2019 Developments

With projections for viscose showing strong and continued growth, alternatives to forest-derived viscose are imperative. When CanopyStyle was launched in 2013, leading viscose producers told Canopy that turning recycled clothing into viscose at commercial scale wasn’t possible—2019 has shown us otherwise!

New commercial products

Since last June, three additional viscose producers have launched commercial Next Generation products and trials – both containing recycled textiles.

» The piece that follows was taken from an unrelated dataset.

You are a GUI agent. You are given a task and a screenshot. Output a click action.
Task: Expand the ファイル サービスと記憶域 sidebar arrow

Aditya Birla has launched a viscose containing 20% pre-consumer recycled fabric, Tangshan Sanyou has announced a successful trial, followed by the commercial launch of viscose made with 50% post-consumer recycled textile, and Lenzing has increased the recycled content in its Refibra fabric to 30%, with 10% post-consumer fibre. Aditya Birla has announced that it is on track to launch a commercial grade viscose with 50% recycled textile in 2020, and Lenzing launched a new vision formulating their intention to make textile waste recycling as common a standard process as paper recycling, and have set a target to reach 50% recycled content from post-consumer waste without compromising the high quality fibres.

Research and developments

An investment of 70 million USD over ten years in the development of Next Generation textile fibre was announced recently by the Royal Golden Eagle Group (RGE), parent company of Sateri. We are looking forward RGE’s adoption of timelines and targets for commercial scale production without blending of controversial fibre.

Dissolving pulp producer Södra announced a new technique in textile recycling to separate the cotton and polyester in polycotton blends, allowing the company to produce 30 tonnes of pulp with recycled material this year. Their long-term target is to add 25,000 tonnes of textiles to the company’s pulp production and to expand the scope of textile recycling to accept viscose and lyocell.

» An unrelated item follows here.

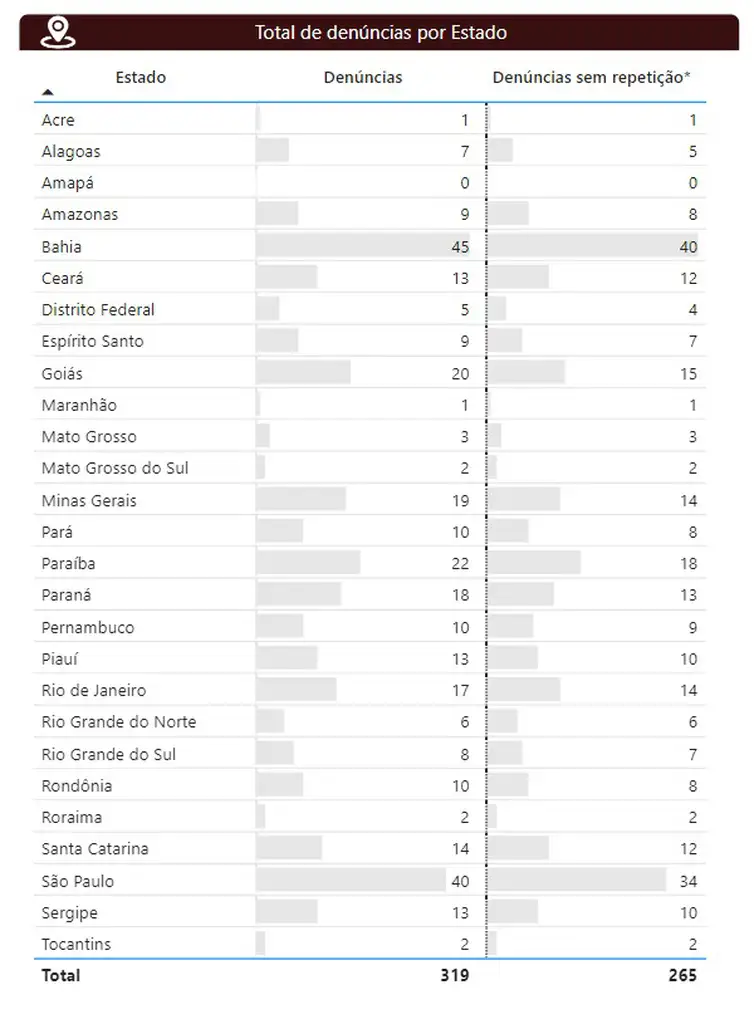The width and height of the screenshot is (754, 1024).
Task: Click the Distrito Federal state cell
Action: pos(98,309)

It is encouraging that these shifts are occurring across a broad range of companies and countries, from Europe to Asia, and bodes well for making innovative supply available globally in the near future.

All of this innovative development shows that the gates are open and we’re off to the races. We know there will be more Next Generation innovation commitments and product launches between now and year-end 2020 as producers diversify their fibre baskets to be in sync with brands, and with Canopy’s 2030 climate and biodiversity targets.

Focus and Funds for Innovation

Canopy is also working directly with Next Generation innovators who are leading the development of these much-needed alternative fabrics. All of the companies listed here have adopted a policy with Canopy, and all use lower impact feedstock, such as recycled fabrics, agricultural residues and/or microbial cellulose technologies. We are currently working with all of these entrepreneurs on bringing their solution technologies to the market at scale – be it in partnership with existing mainstream producers or as cutting edge, disruptive start-ups.

Through our work catalyzing similar commercial solutions in the paper and packaging sector, Canopy recognizes that equity investment in innovative technologies can be the key – or roadblock – to rapid progress. To ensure investment does not become a barrier to the needed scale and speed of Next Gen infrastructure scale-up, Canopy is now working with a global investment firm to develop a pooled equity fund to support infrastructure builds and commercial scale facilities.

Whether innovators want to secure market access, license their technologies or attract investment in new greenfield mills, the CanopyStyle initiative is poised to play a pivotal role in bring Next Generation solutions to scale.